You are still watching the retreating back of the bound woman as the nurse calls your name. She over-enunciates until you are out of earshot of the deceptively dim-looking receptionist.

“I’m sorry to have left it so late to call you, she wasn’t allowed visitors for a month while she was in solitary and then she was unconscious while in the hospital ward and… and- and you weren’t listed as her next of kin but I found your picture with her belongings and I remembered you from when she spoke of you last time she was here, while I sewed-up her arm, so I knew I had to find you and…” She eventually runs out of steam, taking a moment to gasp for breath. “I’m sorry.” She says it like she means it rather than as if she’s hoping you won’t sue.

Your first desire is to ask how Faith is but the nurse had already explained part of it and Cordelia the rest (though what she was doing near your Faith is a matter your fist is itching to find out).

This was supposed to be a visit to tell her all about fighting Dracula but instead you’d got the call from the hospital.
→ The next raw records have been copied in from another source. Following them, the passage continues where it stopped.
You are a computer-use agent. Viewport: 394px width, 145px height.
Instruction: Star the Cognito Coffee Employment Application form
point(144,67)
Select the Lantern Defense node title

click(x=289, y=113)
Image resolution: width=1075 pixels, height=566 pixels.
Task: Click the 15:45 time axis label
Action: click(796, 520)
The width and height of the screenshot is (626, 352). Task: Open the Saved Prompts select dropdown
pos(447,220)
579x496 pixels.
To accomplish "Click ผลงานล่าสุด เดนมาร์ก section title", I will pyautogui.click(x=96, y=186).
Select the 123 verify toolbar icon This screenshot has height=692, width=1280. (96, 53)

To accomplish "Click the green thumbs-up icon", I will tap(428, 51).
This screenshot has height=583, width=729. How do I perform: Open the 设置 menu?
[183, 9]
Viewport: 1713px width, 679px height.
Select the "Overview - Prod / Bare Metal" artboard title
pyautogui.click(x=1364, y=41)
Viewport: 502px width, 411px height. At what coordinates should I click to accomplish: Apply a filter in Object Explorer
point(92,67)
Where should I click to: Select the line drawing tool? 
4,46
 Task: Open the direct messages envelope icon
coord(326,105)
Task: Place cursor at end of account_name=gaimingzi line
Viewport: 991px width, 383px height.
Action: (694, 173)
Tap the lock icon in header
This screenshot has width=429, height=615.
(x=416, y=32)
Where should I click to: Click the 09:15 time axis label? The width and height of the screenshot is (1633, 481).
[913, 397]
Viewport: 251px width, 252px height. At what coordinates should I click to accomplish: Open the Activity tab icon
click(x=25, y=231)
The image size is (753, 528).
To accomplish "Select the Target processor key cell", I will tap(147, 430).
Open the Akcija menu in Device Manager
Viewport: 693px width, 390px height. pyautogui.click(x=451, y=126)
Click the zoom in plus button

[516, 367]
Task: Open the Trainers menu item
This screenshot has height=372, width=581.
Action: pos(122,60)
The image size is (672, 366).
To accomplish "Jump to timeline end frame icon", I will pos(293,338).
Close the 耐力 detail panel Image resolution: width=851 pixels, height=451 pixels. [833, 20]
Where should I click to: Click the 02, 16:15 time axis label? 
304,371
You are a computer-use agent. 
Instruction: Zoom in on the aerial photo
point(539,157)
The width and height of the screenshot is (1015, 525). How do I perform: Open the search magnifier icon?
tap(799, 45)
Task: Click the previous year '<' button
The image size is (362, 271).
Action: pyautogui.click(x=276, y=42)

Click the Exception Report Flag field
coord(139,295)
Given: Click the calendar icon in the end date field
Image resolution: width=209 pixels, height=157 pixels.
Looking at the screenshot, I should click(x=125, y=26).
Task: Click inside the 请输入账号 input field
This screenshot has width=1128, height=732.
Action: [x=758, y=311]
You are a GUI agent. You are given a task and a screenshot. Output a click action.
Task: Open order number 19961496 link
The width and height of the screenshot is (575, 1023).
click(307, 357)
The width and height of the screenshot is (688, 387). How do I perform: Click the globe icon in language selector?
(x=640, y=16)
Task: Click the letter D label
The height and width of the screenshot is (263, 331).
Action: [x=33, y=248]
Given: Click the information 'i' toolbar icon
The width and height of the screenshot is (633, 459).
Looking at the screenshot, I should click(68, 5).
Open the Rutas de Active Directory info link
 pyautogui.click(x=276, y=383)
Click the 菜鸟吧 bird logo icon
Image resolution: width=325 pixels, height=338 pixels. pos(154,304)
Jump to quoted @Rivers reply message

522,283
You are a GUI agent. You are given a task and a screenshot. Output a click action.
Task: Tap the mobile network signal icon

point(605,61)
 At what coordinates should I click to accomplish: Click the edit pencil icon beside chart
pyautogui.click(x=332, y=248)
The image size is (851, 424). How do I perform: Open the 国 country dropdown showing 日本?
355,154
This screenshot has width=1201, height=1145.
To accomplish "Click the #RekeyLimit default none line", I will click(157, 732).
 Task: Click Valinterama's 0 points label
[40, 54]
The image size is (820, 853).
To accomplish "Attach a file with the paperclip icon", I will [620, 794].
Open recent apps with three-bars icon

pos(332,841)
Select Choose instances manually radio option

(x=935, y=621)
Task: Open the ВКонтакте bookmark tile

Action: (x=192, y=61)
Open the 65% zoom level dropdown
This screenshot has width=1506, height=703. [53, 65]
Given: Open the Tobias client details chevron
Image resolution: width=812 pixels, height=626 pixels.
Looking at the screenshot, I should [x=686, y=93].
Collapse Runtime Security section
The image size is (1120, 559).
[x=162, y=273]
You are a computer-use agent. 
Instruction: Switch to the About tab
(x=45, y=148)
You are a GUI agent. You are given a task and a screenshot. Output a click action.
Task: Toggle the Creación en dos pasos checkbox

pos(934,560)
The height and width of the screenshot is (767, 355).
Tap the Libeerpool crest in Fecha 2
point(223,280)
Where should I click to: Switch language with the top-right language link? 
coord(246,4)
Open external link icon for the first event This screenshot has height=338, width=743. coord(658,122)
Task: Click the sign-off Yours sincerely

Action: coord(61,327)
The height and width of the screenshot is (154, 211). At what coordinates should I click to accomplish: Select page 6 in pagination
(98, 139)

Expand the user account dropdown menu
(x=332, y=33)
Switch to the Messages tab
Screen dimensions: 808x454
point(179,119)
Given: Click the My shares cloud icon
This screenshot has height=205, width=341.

“You shouldn’t really even be in here now it’s just… well, she’s so sweet and I couldn’t- I think you should see her. A… a final goodbye.” She takes you into the room with the lumpy sheet then it obviously becomes too much for her, she sobs a few times, pats your shoulder and nearly runs from the room.

For a moment you doubt yourself. The arm sticking out from under the hospital regulation blanket is sickeningly thin- the result of a body that’s gone three weeks without food. A few more stray hairs than normal litter the pillow around a gaunt and yellowed face you almost have trouble recognising.

“Anything to get out of making number plates”

The thin lips stretch wide enough to re-tear the skin in the middle. “You have no idea how dull it is, B.” A scratchy, high voice you don’t recognise replies. “I swear, if I never see another number-letter set it’ll be too soon.”

You wait, fingers tearing into Tupperware held by your side, teeth nibbling your own bottom lip. When gummy eyelids finally pry themselves apart you’re relieved to see the same intense brown eyes you once let yourself get lost in for hours.

“The nurse thinks you’re dieing.”

“Am. But I’ll be okay in a few days.”

The room is static for a few moments.

You pray for a wind to come. To once again circulate the stale air. So you don’t have to smell her.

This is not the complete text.